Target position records
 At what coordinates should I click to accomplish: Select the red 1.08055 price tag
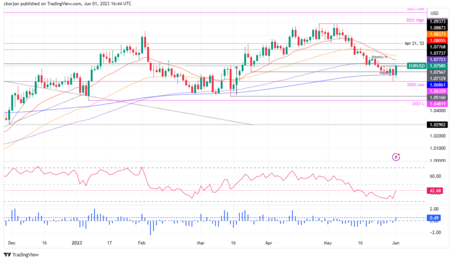click(x=435, y=40)
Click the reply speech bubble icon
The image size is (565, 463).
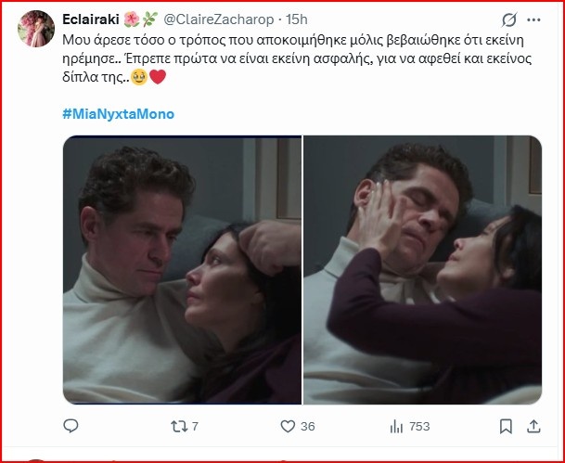71,427
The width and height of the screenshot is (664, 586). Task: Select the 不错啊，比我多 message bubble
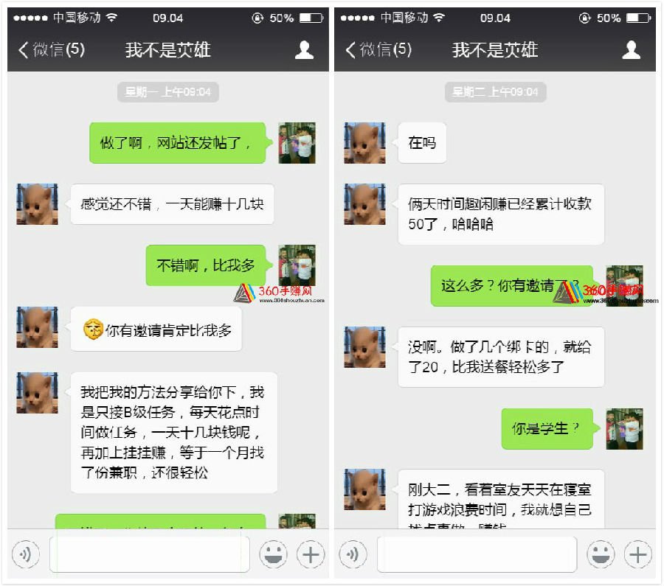coord(207,265)
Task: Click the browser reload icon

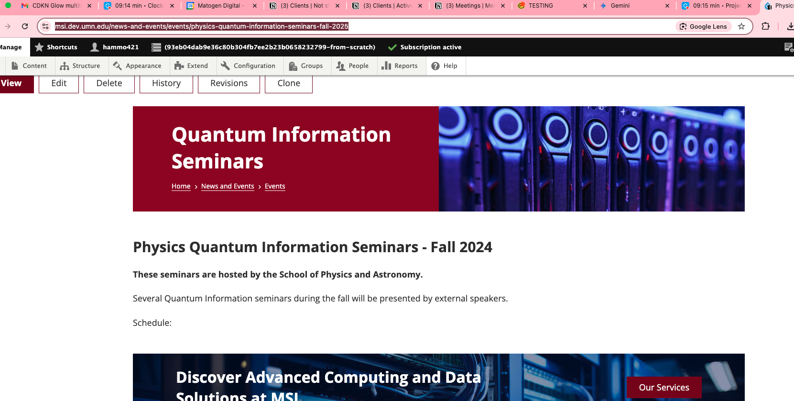Action: 25,26
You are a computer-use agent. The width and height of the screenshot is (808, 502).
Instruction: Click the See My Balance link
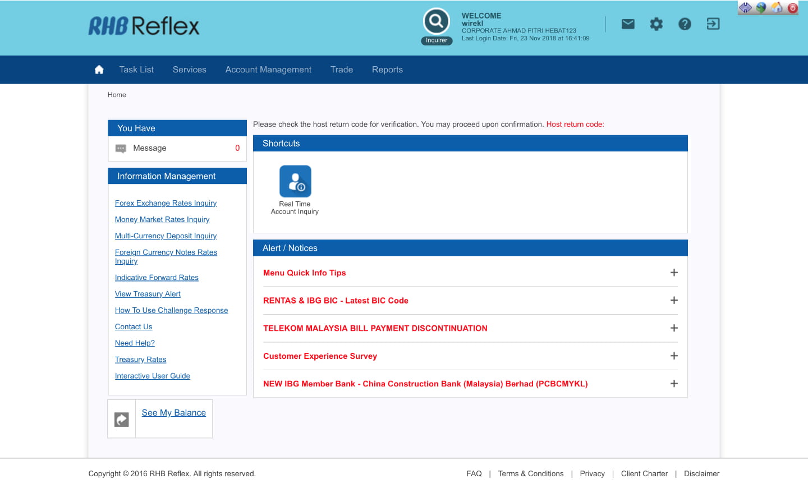[x=173, y=413]
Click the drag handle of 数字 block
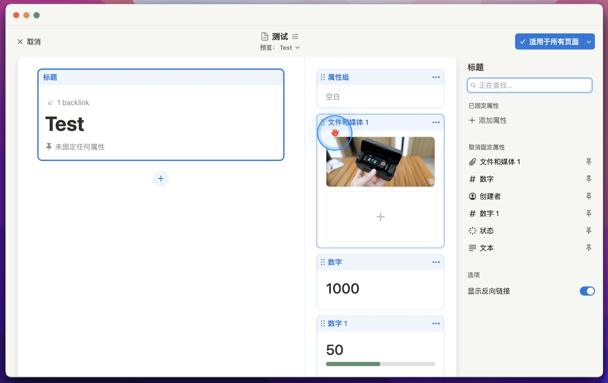Viewport: 608px width, 383px height. point(323,262)
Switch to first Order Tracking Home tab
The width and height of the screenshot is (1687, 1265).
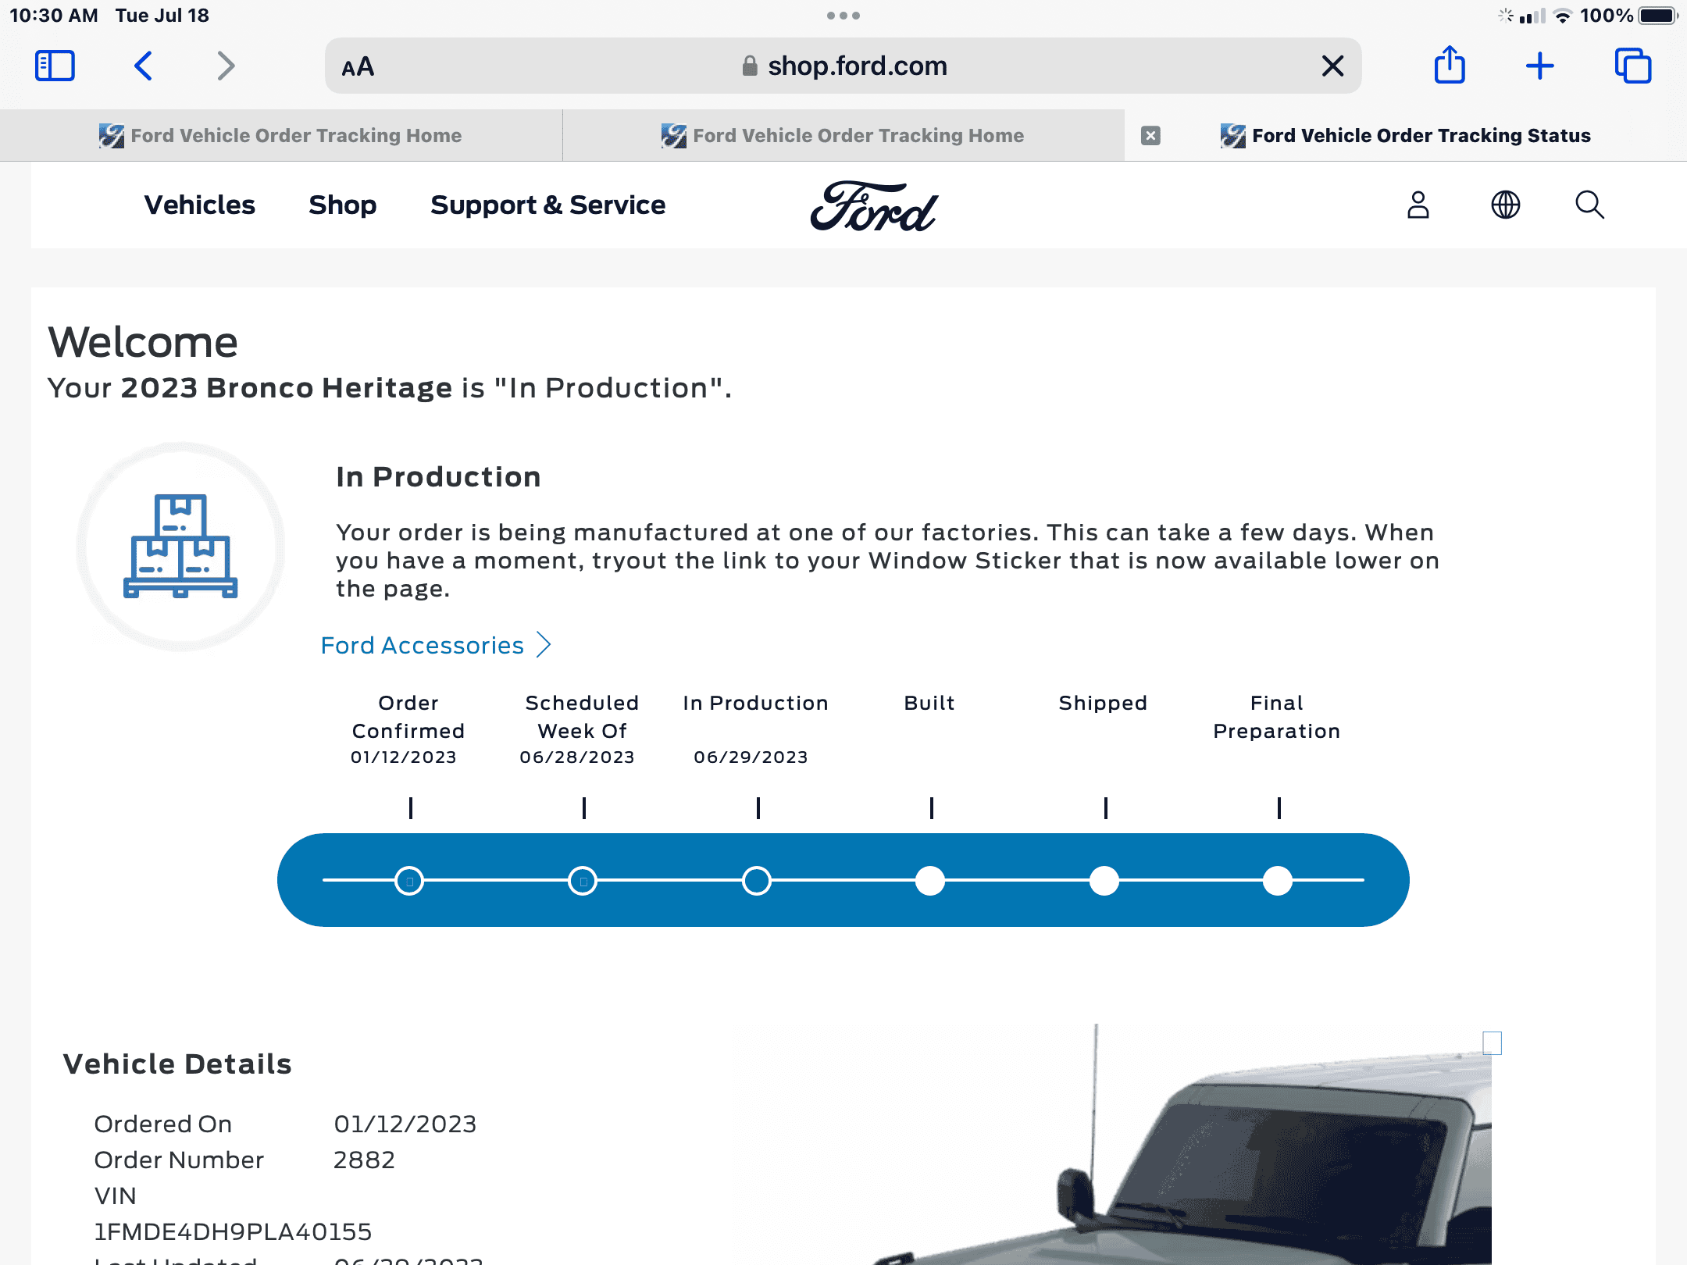(x=281, y=136)
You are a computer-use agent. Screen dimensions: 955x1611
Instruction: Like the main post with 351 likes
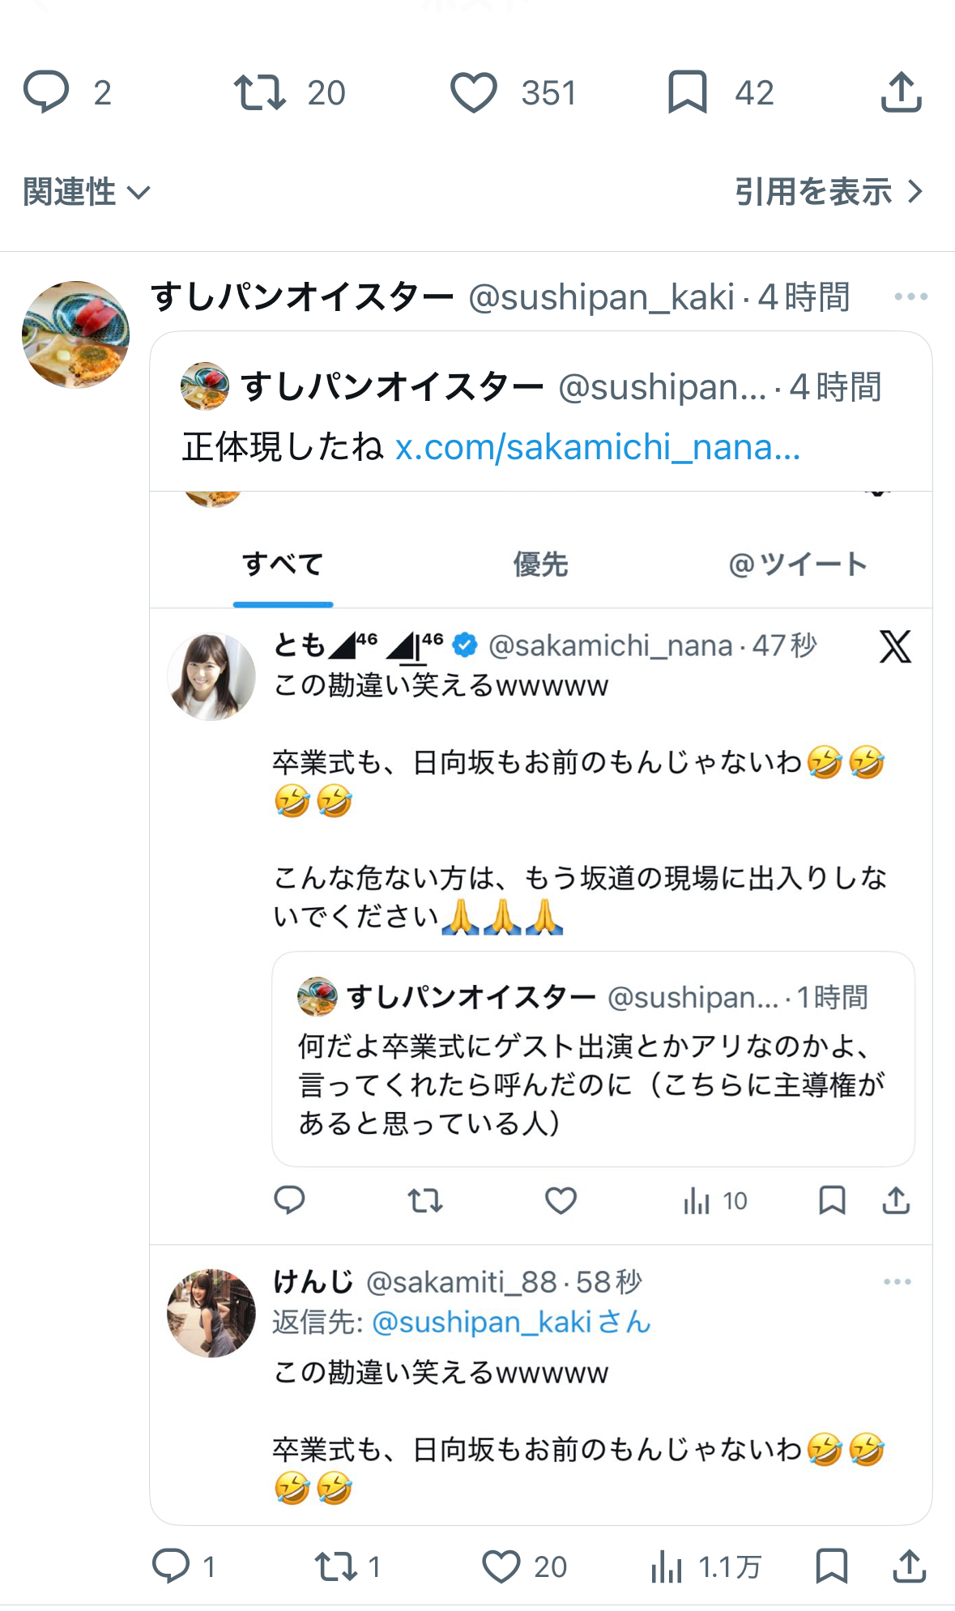click(x=474, y=92)
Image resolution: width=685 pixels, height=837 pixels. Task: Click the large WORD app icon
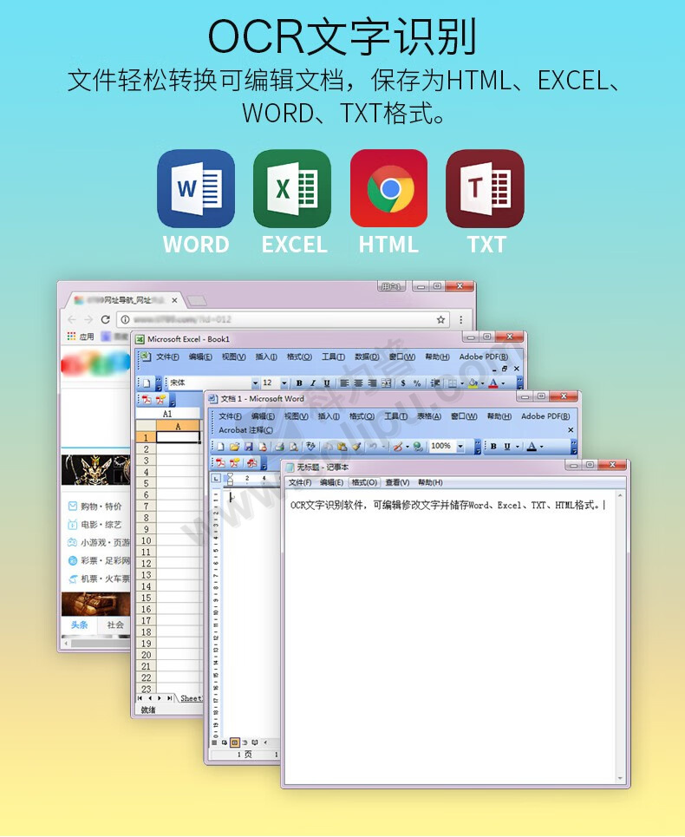coord(196,188)
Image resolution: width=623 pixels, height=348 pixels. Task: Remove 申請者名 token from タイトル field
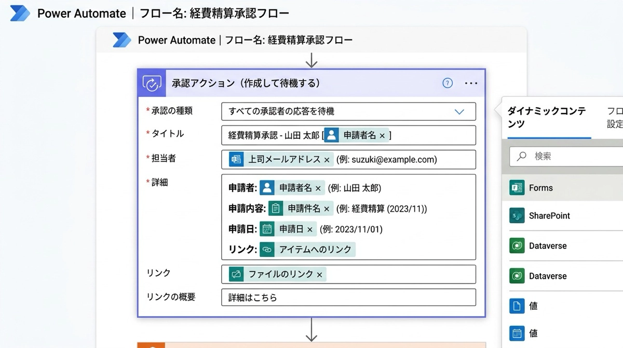point(383,136)
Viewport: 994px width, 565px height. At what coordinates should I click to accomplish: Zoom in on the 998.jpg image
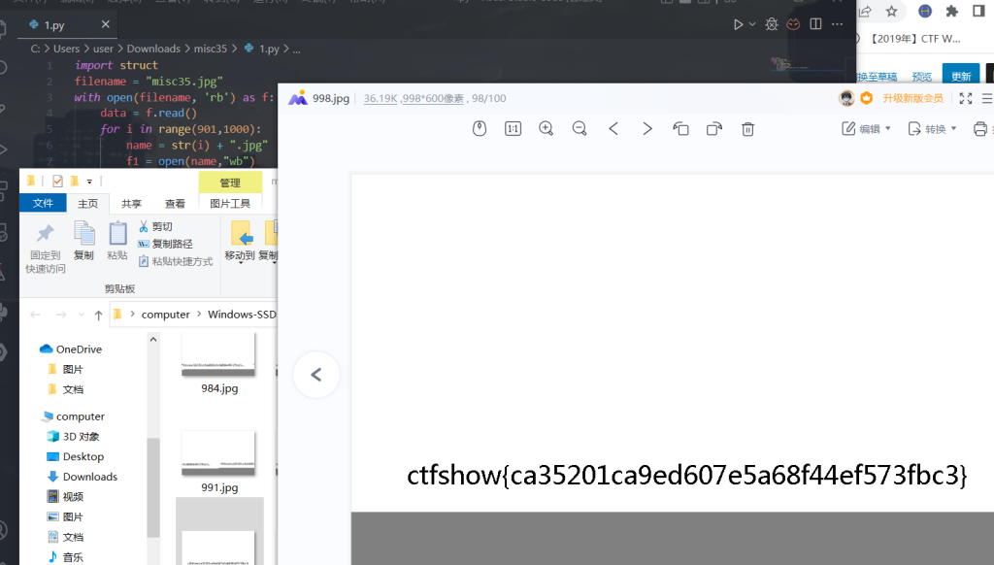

#### PROMPT
Please scale the lines above by writing them all out again, requests included, with every number in the answers (the click coordinates and the one viewport size) multiplied by 1.55 and rounded to the nearest whole number, halves rounded up. Leave the numbers in the requests unchanged, and leave the pictures out of your answer.

#### ANSWER TO THE TASK
 At what coordinates should I click to accomplish: Select the red 1.08055 price tag
click(x=674, y=62)
Click the reply speech bubble icon
The image size is (565, 463).
110,662
The width and height of the screenshot is (664, 586). Task: Select the 不错啊，比我多 message bubble
coord(321,411)
Task: Click the browser reload icon

Action: 39,40
You are a computer-use agent. The width and height of the screenshot is (808, 502).
Instruction: Click the See My Balance link
[x=268, y=640]
Click the drag handle of 数字 block
Viewport: 942px width, 594px height. point(501,406)
Switch to first Order Tracking Home tab
The width and height of the screenshot is (1687, 1265).
(x=436, y=211)
You are a computer-use agent. Screen dimensions: 955x1611
Instruction: Like the main post with 351 likes
click(x=735, y=143)
Image resolution: width=685 pixels, height=837 pixels. Task: Click the large WORD app icon
coord(304,291)
Image resolution: width=623 pixels, height=348 pixels. Task: Remove 申請者名 token from タイトル field
point(594,211)
Viewport: 994px width, 565px height. At what coordinates should I click to accomplish: Zoom in on the 998.jpg image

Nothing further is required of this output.